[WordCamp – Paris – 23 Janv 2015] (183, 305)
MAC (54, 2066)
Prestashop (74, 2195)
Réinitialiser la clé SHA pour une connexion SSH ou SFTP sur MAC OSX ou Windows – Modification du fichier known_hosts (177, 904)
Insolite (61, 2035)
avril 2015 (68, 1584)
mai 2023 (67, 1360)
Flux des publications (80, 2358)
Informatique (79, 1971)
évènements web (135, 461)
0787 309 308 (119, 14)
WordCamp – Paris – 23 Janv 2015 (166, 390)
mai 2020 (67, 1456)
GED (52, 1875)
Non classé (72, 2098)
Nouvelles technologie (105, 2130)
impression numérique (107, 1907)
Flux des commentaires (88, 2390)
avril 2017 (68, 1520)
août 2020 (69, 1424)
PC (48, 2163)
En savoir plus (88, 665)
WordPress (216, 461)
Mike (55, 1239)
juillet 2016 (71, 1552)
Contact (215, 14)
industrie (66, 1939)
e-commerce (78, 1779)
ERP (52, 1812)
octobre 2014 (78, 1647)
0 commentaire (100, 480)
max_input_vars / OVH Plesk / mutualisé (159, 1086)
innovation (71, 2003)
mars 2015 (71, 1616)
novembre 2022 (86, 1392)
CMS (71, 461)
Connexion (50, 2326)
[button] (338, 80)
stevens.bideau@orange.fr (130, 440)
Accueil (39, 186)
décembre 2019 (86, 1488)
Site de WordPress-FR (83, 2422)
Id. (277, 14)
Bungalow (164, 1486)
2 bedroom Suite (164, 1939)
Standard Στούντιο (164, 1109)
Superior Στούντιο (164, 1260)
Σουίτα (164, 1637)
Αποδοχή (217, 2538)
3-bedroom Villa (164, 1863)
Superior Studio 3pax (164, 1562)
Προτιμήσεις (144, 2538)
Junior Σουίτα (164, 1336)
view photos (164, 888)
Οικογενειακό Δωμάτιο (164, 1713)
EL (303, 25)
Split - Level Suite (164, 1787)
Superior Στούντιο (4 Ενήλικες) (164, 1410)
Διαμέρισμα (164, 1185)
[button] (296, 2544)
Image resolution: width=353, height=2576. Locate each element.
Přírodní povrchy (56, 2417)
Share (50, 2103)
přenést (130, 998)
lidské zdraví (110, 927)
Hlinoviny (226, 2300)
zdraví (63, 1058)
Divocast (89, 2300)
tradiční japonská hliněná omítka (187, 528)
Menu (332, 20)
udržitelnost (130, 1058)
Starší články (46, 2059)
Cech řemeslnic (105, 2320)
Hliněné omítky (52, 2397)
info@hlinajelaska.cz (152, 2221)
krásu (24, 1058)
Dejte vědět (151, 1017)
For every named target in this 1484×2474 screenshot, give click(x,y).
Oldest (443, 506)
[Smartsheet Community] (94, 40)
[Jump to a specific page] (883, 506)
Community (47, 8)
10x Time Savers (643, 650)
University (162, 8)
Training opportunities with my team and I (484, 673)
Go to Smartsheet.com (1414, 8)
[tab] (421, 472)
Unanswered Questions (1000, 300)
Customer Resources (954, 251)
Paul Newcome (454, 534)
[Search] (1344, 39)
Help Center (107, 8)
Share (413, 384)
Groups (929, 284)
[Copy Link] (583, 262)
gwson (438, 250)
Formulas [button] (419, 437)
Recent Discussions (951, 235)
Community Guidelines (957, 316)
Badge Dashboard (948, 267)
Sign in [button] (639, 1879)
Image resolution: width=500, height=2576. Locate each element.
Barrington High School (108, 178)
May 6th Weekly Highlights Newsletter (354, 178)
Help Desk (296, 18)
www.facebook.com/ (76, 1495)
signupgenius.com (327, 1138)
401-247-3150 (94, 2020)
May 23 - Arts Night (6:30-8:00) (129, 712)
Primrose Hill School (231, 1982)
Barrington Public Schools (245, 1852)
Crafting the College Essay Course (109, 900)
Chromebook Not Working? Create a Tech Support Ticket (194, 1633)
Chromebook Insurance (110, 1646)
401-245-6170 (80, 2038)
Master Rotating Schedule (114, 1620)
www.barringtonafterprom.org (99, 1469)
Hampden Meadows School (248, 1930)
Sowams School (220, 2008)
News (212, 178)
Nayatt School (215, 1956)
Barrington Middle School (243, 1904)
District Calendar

....

* Stated goal
Convert all of the material above into a numbered list, leaving out any blank lines.

* Expected answer
1. [WordCamp – Paris – 23 Janv 2015] (183, 305)
2. MAC (54, 2066)
3. Prestashop (74, 2195)
4. Réinitialiser la clé SHA pour une connexion SSH ou SFTP sur MAC OSX ou Windows – Modification du fichier known_hosts (177, 904)
5. Insolite (61, 2035)
6. avril 2015 (68, 1584)
7. mai 2023 (67, 1360)
8. Flux des publications (80, 2358)
9. Informatique (79, 1971)
10. évènements web (135, 461)
11. 0787 309 308 (119, 14)
12. WordCamp – Paris – 23 Janv 2015 (166, 390)
13. mai 2020 (67, 1456)
14. GED (52, 1875)
15. Non classé (72, 2098)
16. Nouvelles technologie (105, 2130)
17. impression numérique (107, 1907)
18. Flux des commentaires (88, 2390)
19. avril 2017 (68, 1520)
20. août 2020 (69, 1424)
21. PC (48, 2163)
22. En savoir plus (88, 665)
23. WordPress (216, 461)
24. Mike (55, 1239)
25. juillet 2016 (71, 1552)
26. Contact (215, 14)
27. industrie (66, 1939)
28. e-commerce (78, 1779)
29. ERP (52, 1812)
30. octobre 2014 (78, 1647)
31. 0 commentaire (100, 480)
32. max_input_vars / OVH Plesk / mutualisé (159, 1086)
33. innovation (71, 2003)
34. mars 2015 (71, 1616)
35. novembre 2022 (86, 1392)
36. CMS (71, 461)
37. Connexion (50, 2326)
38. [button] (338, 80)
39. stevens.bideau@orange.fr (130, 440)
40. Accueil (39, 186)
41. décembre 2019 (86, 1488)
42. Site de WordPress-FR (83, 2422)
43. Id. (277, 14)
44. Bungalow (164, 1486)
45. 2 bedroom Suite (164, 1939)
46. Standard Στούντιο (164, 1109)
47. Superior Στούντιο (164, 1260)
48. Σουίτα (164, 1637)
49. Αποδοχή (217, 2538)
50. 3-bedroom Villa (164, 1863)
51. Superior Studio 3pax (164, 1562)
52. Προτιμήσεις (144, 2538)
53. Junior Σουίτα (164, 1336)
54. view photos (164, 888)
55. Οικογενειακό Δωμάτιο (164, 1713)
56. EL (303, 25)
57. Split - Level Suite (164, 1787)
58. Superior Στούντιο (4 Ενήλικες) (164, 1410)
59. Διαμέρισμα (164, 1185)
60. [button] (296, 2544)
61. Image resolution: width=353, height=2576. Locate each element.
62. Přírodní povrchy (56, 2417)
63. Share (50, 2103)
64. přenést (130, 998)
65. lidské zdraví (110, 927)
66. Hlinoviny (226, 2300)
67. zdraví (63, 1058)
68. Divocast (89, 2300)
69. tradiční japonská hliněná omítka (187, 528)
70. Menu (332, 20)
71. udržitelnost (130, 1058)
72. Starší články (46, 2059)
73. Cech řemeslnic (105, 2320)
74. Hliněné omítky (52, 2397)
75. info@hlinajelaska.cz (152, 2221)
76. krásu (24, 1058)
77. Dejte vědět (151, 1017)
78. For every named target in this 1484×2474 screenshot, give click(x,y).
79. Oldest (443, 506)
80. [Smartsheet Community] (94, 40)
81. [Jump to a specific page] (883, 506)
82. Community (47, 8)
83. 10x Time Savers (643, 650)
84. University (162, 8)
85. Training opportunities with my team and I (484, 673)
86. Go to Smartsheet.com (1414, 8)
87. [tab] (421, 472)
88. Unanswered Questions (1000, 300)
89. Customer Resources (954, 251)
90. Paul Newcome (454, 534)
91. [Search] (1344, 39)
92. Help Center (107, 8)
93. Share (413, 384)
94. Groups (929, 284)
95. [Copy Link] (583, 262)
96. gwson (438, 250)
97. Formulas [button] (419, 437)
98. Recent Discussions (951, 235)
99. Community Guidelines (957, 316)
100. Badge Dashboard (948, 267)
101. Sign in [button] (639, 1879)
102. Image resolution: width=500, height=2576. Locate each element.
103. Barrington High School (108, 178)
104. May 6th Weekly Highlights Newsletter (354, 178)
105. Help Desk (296, 18)
106. www.facebook.com/ (76, 1495)
107. signupgenius.com (327, 1138)
108. 401-247-3150 (94, 2020)
109. May 23 - Arts Night (6:30-8:00) (129, 712)
110. Primrose Hill School (231, 1982)
111. Barrington Public Schools (245, 1852)
112. Crafting the College Essay Course (109, 900)
113. Chromebook Not Working? Create a Tech Support Ticket (194, 1633)
114. Chromebook Insurance (110, 1646)
115. 401-245-6170 (80, 2038)
116. Master Rotating Schedule (114, 1620)
117. www.barringtonafterprom.org (99, 1469)
118. Hampden Meadows School (248, 1930)
119. Sowams School (220, 2008)
120. News (212, 178)
121. Nayatt School (215, 1956)
122. Barrington Middle School (243, 1904)
123. District Calendar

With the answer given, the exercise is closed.